The policy, coupled with the social pressures and sanctions of which it was born, was responsible for additional practices which damaged officer morale and the development of good leadership. At Camp Shelby, in 1944, 11 Negro officers were assigned to overhead duties as personnel consultants, 9 with a special training unit, 1 as an assistant special service officer, and 1 as commander of the post's Negro casual detachment. The last two, by approved classification standards, were misassigned from the beginning. The nine had no direct contact with the white enlisted cadre which operated the units. All suggestions and recommendations which they made had to be passed on to the white cadre by a white officer "who is chief personnel consultant despite the fact that in one battalion he is unqualified for the work and in all battalions [he] is junior to the other officers who are his assistants." 60 The Negro officers, when they should have been at their primary duties, had two additional duties to perform: athletic supervision and orientation presentations. No other officers and no cadre men assisted in those duties. The further training and efficiency of these officers were limited by post restrictions. They were not allowed to attend the post-operated school on courts-martial; their quarters, mess, and recreational facilities compared unfavorably with those of white officers of similar rank; their contact with other officers and consequently the possibility of their learning by example from other officers was sharply curtailed by the oral appointment of one of their number an officer junior to all but two of the group-as "spokesman." The spokesman was responsible for making all contacts with the headquarters to which these officers were assigned. One battalion commander, when questioned about the propriety of ignoring seniority in these cases, replied that "this was Mississippi and he was not concerned over the seniority of Negro officers." 61 It would hardly be expected that these officers could develop into able leaders.

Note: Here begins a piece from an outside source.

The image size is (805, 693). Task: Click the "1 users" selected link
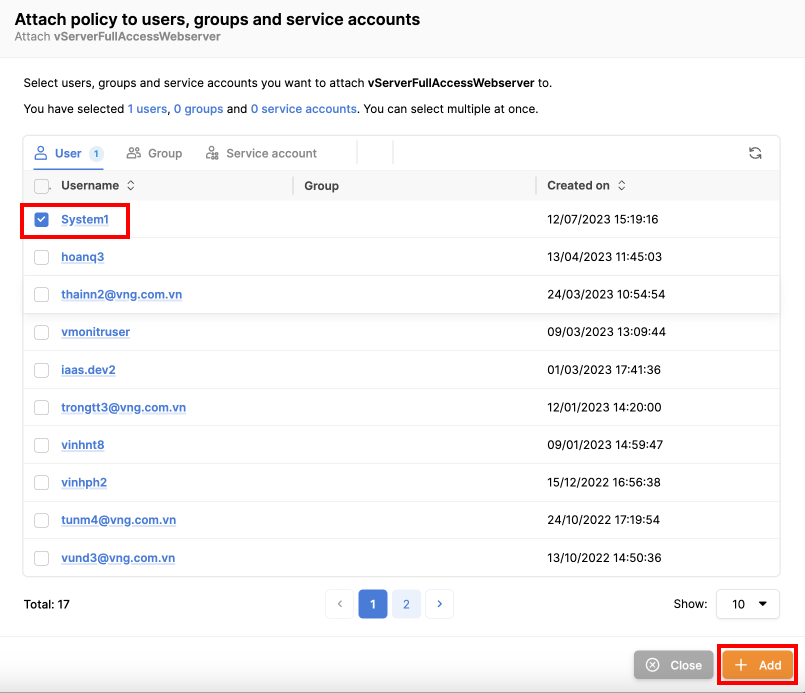coord(147,109)
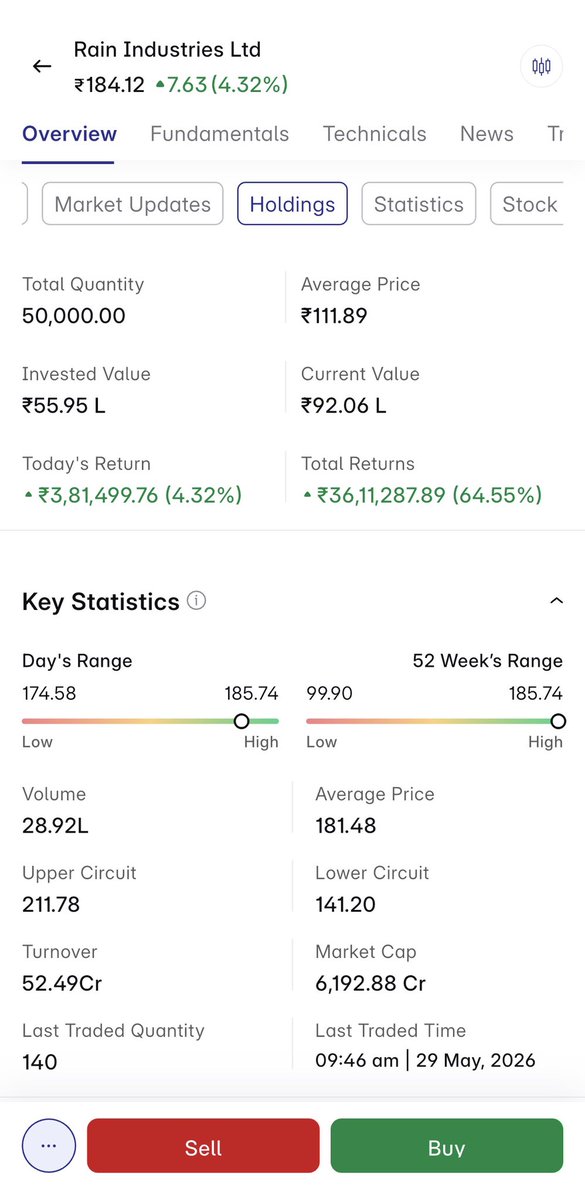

Mixed Staffs and Their Problems
A major barrier to the development of leadership in Negro units lay in the use of white and Negro officers in the same units under conditions which emphasized differences in officers' origins rather than similarities in their goals and responsibilities. These conditions were reinforced and made official by shifting policies which, having prescribed a differential for the assignment and promotion of Negro officers, proceeded to expand the boundaries of the limitations imposed by providing for the eventual though not guaranteed replacement and transfer of white officers. Therefore neither white nor Negro officers were secure with respect to continued duty, responsibility, or advancement within a given unit. Nor were they secure in their relations with each other. In these units, the leadership of men became secondary to the preservation of personal interests and status.

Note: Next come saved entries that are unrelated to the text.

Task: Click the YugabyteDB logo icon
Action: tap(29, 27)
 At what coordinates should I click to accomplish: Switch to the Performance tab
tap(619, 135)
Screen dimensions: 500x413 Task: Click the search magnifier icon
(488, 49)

Mixed staffs had certain advantages. They provided a leaven of experience and some instruction, if by no other means than by example, for newly commissioned officers. They increased the possibility of filling staffs in many units that otherwise would have limped along with officer shortages. Through their commanders, they facilitated co-operation between white and Negro units of similar types which might not have existed otherwise. In those instances where the commanders and higher staff members looked upon the leadership of the unit as a profitable military and not a revolutionary social venture, they afforded the possibility of sufficient contact between white and Negro officers to enable both the unit and the officers to gain benefits from the greater experience, training, and confident stability of the one group as well as from the greater knowledge and understanding of racial problems and practices of the other. The two officer groups in these cases worked together to the mutual benefit of each other and of the unit.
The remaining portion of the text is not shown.